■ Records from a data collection
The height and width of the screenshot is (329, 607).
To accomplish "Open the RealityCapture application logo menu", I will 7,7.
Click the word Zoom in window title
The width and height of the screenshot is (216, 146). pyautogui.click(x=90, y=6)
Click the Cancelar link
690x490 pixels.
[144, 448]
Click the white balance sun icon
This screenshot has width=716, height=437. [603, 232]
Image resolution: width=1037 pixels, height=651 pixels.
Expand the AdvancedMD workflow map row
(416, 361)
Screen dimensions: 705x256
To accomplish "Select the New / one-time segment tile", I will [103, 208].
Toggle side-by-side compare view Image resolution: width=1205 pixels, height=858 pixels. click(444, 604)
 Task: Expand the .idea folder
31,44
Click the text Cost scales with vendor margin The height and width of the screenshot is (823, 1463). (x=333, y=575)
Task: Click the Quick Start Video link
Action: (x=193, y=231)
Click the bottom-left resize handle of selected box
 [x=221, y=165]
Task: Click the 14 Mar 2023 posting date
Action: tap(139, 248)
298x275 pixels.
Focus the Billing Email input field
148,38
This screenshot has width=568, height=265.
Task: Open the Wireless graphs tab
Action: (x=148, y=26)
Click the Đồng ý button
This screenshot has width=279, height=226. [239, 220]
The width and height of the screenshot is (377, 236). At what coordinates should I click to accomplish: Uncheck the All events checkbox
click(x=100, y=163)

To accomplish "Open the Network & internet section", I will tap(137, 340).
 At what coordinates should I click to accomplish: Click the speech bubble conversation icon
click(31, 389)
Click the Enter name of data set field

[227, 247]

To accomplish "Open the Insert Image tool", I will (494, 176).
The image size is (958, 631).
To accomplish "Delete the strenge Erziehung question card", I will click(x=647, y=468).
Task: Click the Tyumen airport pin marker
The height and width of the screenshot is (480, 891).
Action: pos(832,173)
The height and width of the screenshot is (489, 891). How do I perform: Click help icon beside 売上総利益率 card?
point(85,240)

■ Problem to work on
Proceeding from the line containing "Image resolution: width=1037" through the line containing "The image size is (958, 631).", transcribe the lines above exactly, both end lines included.

■ Exercise answer
Image resolution: width=1037 pixels, height=651 pixels.
Expand the AdvancedMD workflow map row
(416, 361)
Screen dimensions: 705x256
To accomplish "Select the New / one-time segment tile", I will [103, 208].
Toggle side-by-side compare view Image resolution: width=1205 pixels, height=858 pixels. click(444, 604)
 Task: Expand the .idea folder
31,44
Click the text Cost scales with vendor margin The height and width of the screenshot is (823, 1463). (x=333, y=575)
Task: Click the Quick Start Video link
Action: (x=193, y=231)
Click the bottom-left resize handle of selected box
 [x=221, y=165]
Task: Click the 14 Mar 2023 posting date
Action: tap(139, 248)
298x275 pixels.
Focus the Billing Email input field
148,38
This screenshot has width=568, height=265.
Task: Open the Wireless graphs tab
Action: (x=148, y=26)
Click the Đồng ý button
This screenshot has width=279, height=226. [239, 220]
The width and height of the screenshot is (377, 236). At what coordinates should I click to accomplish: Uncheck the All events checkbox
click(x=100, y=163)

To accomplish "Open the Network & internet section", I will tap(137, 340).
 At what coordinates should I click to accomplish: Click the speech bubble conversation icon
click(31, 389)
Click the Enter name of data set field

[227, 247]

To accomplish "Open the Insert Image tool", I will (494, 176).
The image size is (958, 631).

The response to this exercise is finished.